出门前白岐有交待姜衫不要四处张望,可即使是眼观鼻鼻观眼,姜衫的余光还是看到了一排又一排豆腐块般整齐的房子,这些房子和自己最先呆的地方十分相似,但让她心惊的是站在窗口处的人影,密密匝匝,这望不到边儿的房间里竟然每个都关押的有人。
一想到这些人的来历和回面临的遭遇,饶是姜衫胆大,还是止不住的打了个寒战。
接着肩膀上就多了一只强健的胳膊,白岐不动声色的把只露出了个眼睛的姜衫揽在怀里。
“别怕。”
他低声说,即使在这样的情况下,他从一开始都没有露出过一分惧色,离得近了,姜衫从他身上闻到了一股明显的血腥味,下唇不自觉的咬紧了些。
姜衫心里倒不是特别的怕,都是死过一次的人了,更多的反而是一股挫败感,自己重生这一世,过的实在是倒霉了些,比之上一世的遭遇有过之而无不及,每一步都要命。
但最最让她挫败的是,兜兜转转这么久,结果现在竟然还要靠着白岐的庇佑才能安然度日,这种感觉实在是不好。

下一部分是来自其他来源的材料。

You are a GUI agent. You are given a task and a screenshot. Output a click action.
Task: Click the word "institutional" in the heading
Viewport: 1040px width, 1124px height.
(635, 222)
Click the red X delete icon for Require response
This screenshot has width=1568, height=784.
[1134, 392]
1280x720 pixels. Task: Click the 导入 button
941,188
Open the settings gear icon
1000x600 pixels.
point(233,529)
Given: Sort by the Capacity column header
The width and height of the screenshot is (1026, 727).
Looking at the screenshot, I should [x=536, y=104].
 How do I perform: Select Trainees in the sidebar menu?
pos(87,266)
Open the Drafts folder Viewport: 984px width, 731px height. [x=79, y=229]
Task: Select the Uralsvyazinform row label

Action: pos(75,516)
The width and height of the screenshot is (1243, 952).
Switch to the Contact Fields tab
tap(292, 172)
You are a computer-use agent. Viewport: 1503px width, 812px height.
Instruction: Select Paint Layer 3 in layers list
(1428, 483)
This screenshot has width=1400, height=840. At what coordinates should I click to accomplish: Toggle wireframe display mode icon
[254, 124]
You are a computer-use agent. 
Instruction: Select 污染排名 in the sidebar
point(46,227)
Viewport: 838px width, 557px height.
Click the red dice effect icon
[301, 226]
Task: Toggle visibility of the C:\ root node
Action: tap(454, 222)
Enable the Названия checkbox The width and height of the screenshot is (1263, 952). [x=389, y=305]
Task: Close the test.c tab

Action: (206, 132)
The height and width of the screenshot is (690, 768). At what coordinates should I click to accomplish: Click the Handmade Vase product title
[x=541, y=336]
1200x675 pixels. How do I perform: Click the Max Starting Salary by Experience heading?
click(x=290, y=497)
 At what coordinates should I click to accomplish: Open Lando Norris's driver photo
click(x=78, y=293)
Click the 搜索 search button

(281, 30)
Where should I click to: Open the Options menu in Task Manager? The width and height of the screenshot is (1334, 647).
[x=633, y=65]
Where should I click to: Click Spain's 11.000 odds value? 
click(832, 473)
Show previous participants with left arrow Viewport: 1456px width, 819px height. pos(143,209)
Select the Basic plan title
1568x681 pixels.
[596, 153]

某一刻姜衫恶意的想,倒不如当下跟这里的说了白岐的身份,自己跟他同归于尽得了,也免得再担惊受怕被他给糟蹋了。
“看到那一排圆顶的房子了吗?”白岐揽住姜衫肩膀的手紧了紧,“里面关押的都是没了男人的女人,死也死不了,这里人的玩法儿很多,你想开点儿。”
姜衫咽了咽唾沫,转瞬间就想开了。
和外面灰突突的造型不一样,举办宴会的地方布置的很奢华。
这种奢华,是真的用真金白银堆砌出的奢华,水晶灯照射着,满目的金黄几乎要把人的眼睛给照瞎了,像是唯恐人不知道自己的财力,连地板都是金砖堆砌,见惯了富贵的姜衫踩在上面脚步止不住的想要打滑,被白岐抱着腰一提,立刻稳稳的站好了。
坐在主位上的是一个长相带着典型的中东特色的男人,皮肤微黑,高鼻深目,身量很高,壮硕的如同铁塔一般,瞧上去接近两米了,如果忽略右侧小半张脸看上去分外可怖的坑坑洼洼,也的确能称得上是个异域风情的美男子。